* Problem to work on *
Could you return the data below exactly as it appears?

##### Data for processing

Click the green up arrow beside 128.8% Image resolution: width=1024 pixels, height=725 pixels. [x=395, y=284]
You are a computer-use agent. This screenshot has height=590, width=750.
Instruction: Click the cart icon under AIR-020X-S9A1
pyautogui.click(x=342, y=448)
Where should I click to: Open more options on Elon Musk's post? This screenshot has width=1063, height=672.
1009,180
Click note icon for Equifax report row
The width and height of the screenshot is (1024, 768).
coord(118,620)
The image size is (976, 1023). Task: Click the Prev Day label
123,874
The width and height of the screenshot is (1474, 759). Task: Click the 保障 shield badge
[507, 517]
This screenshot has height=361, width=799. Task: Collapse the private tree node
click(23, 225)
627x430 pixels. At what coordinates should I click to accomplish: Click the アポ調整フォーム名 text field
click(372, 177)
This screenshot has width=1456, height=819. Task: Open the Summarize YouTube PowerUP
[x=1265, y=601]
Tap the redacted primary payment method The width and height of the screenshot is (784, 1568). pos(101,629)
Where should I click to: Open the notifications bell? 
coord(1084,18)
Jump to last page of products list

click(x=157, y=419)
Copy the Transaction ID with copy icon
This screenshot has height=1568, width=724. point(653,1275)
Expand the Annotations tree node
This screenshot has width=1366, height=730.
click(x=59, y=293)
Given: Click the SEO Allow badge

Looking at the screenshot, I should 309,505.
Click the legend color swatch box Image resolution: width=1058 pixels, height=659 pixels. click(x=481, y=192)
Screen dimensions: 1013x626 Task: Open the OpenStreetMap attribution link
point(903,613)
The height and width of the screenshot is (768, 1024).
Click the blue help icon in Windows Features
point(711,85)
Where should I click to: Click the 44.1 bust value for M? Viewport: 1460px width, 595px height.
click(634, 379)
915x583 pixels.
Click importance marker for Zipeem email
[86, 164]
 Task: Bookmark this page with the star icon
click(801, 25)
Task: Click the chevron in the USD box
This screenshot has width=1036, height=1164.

##########

* Answer space *
Click the green up arrow beside 128.8% Image resolution: width=1024 pixels, height=725 pixels. [x=395, y=284]
You are a computer-use agent. This screenshot has height=590, width=750.
Instruction: Click the cart icon under AIR-020X-S9A1
pyautogui.click(x=342, y=448)
Where should I click to: Open more options on Elon Musk's post? This screenshot has width=1063, height=672.
1009,180
Click note icon for Equifax report row
The width and height of the screenshot is (1024, 768).
coord(118,620)
The image size is (976, 1023). Task: Click the Prev Day label
123,874
The width and height of the screenshot is (1474, 759). Task: Click the 保障 shield badge
[507, 517]
This screenshot has height=361, width=799. Task: Collapse the private tree node
click(23, 225)
627x430 pixels. At what coordinates should I click to accomplish: Click the アポ調整フォーム名 text field
click(372, 177)
This screenshot has width=1456, height=819. Task: Open the Summarize YouTube PowerUP
[x=1265, y=601]
Tap the redacted primary payment method The width and height of the screenshot is (784, 1568). pos(101,629)
Where should I click to: Open the notifications bell? 
coord(1084,18)
Jump to last page of products list

click(x=157, y=419)
Copy the Transaction ID with copy icon
This screenshot has height=1568, width=724. point(653,1275)
Expand the Annotations tree node
This screenshot has width=1366, height=730.
click(x=59, y=293)
Given: Click the SEO Allow badge

Looking at the screenshot, I should 309,505.
Click the legend color swatch box Image resolution: width=1058 pixels, height=659 pixels. click(x=481, y=192)
Screen dimensions: 1013x626 Task: Open the OpenStreetMap attribution link
point(903,613)
The height and width of the screenshot is (768, 1024).
Click the blue help icon in Windows Features
point(711,85)
Where should I click to: Click the 44.1 bust value for M? Viewport: 1460px width, 595px height.
click(634, 379)
915x583 pixels.
Click importance marker for Zipeem email
[86, 164]
 Task: Bookmark this page with the star icon
click(801, 25)
Task: Click the chevron in the USD box
This screenshot has width=1036, height=1164.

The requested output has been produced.